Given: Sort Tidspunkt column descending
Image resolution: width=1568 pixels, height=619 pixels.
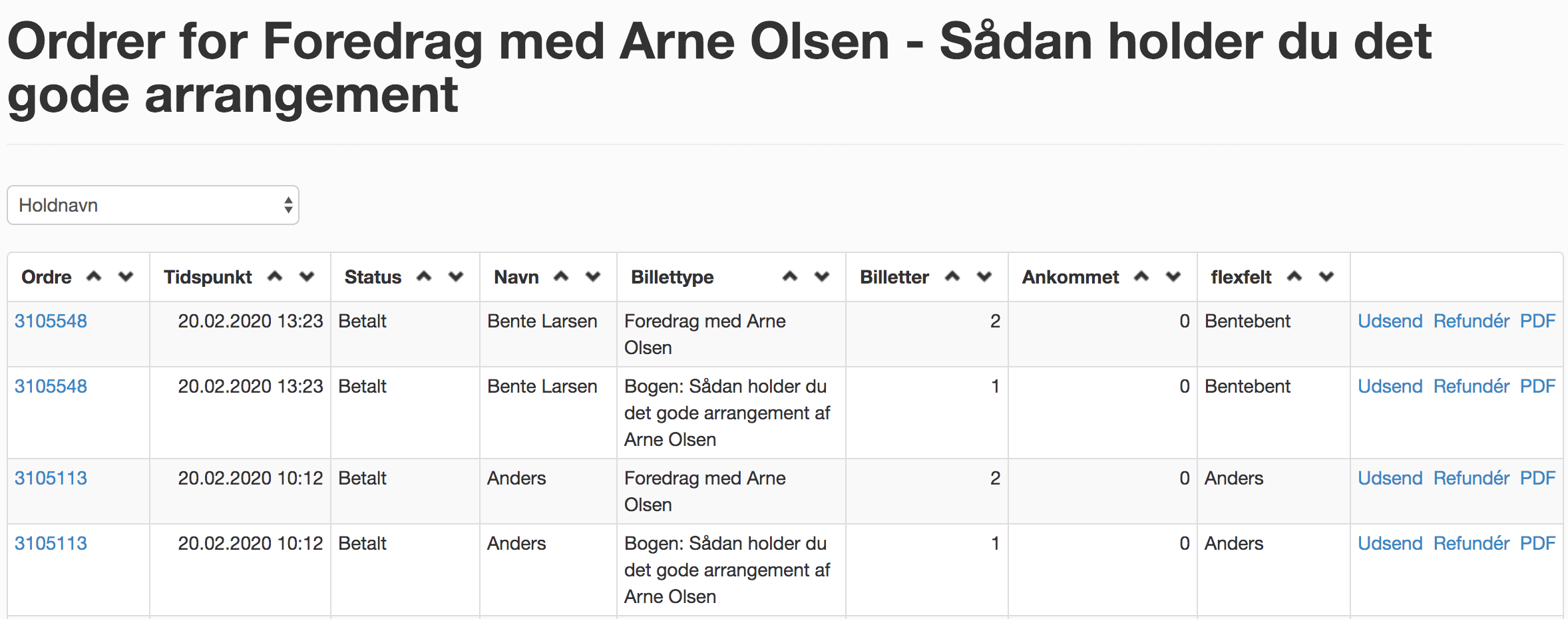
* * *
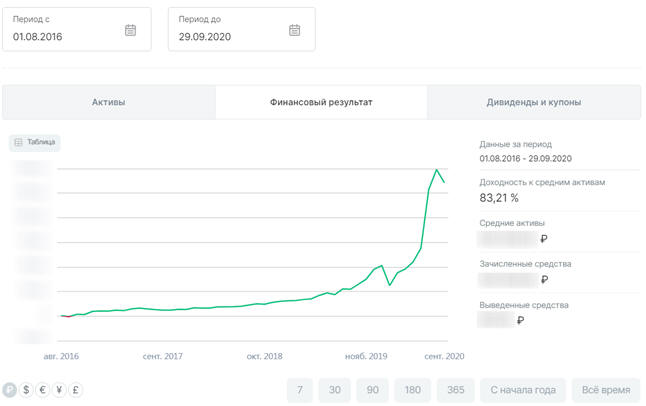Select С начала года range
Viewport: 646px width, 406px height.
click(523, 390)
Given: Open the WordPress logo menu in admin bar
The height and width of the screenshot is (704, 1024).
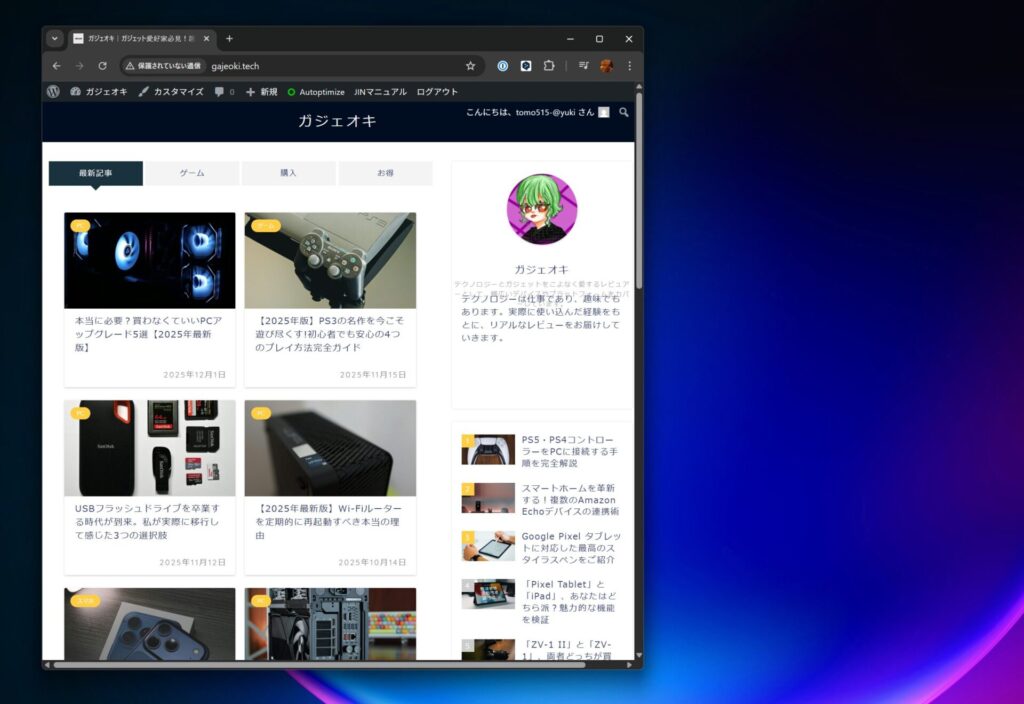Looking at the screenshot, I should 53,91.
* * *
● **What to work on**
The listing above holds a line with "Given: Sort Tidspunkt column descending" and a line with "Image resolution: width=1568". Print the stretch from the first through the second, exactly and alone.

● **Solved exercise**
Given: Sort Tidspunkt column descending
Image resolution: width=1568 pixels, height=619 pixels.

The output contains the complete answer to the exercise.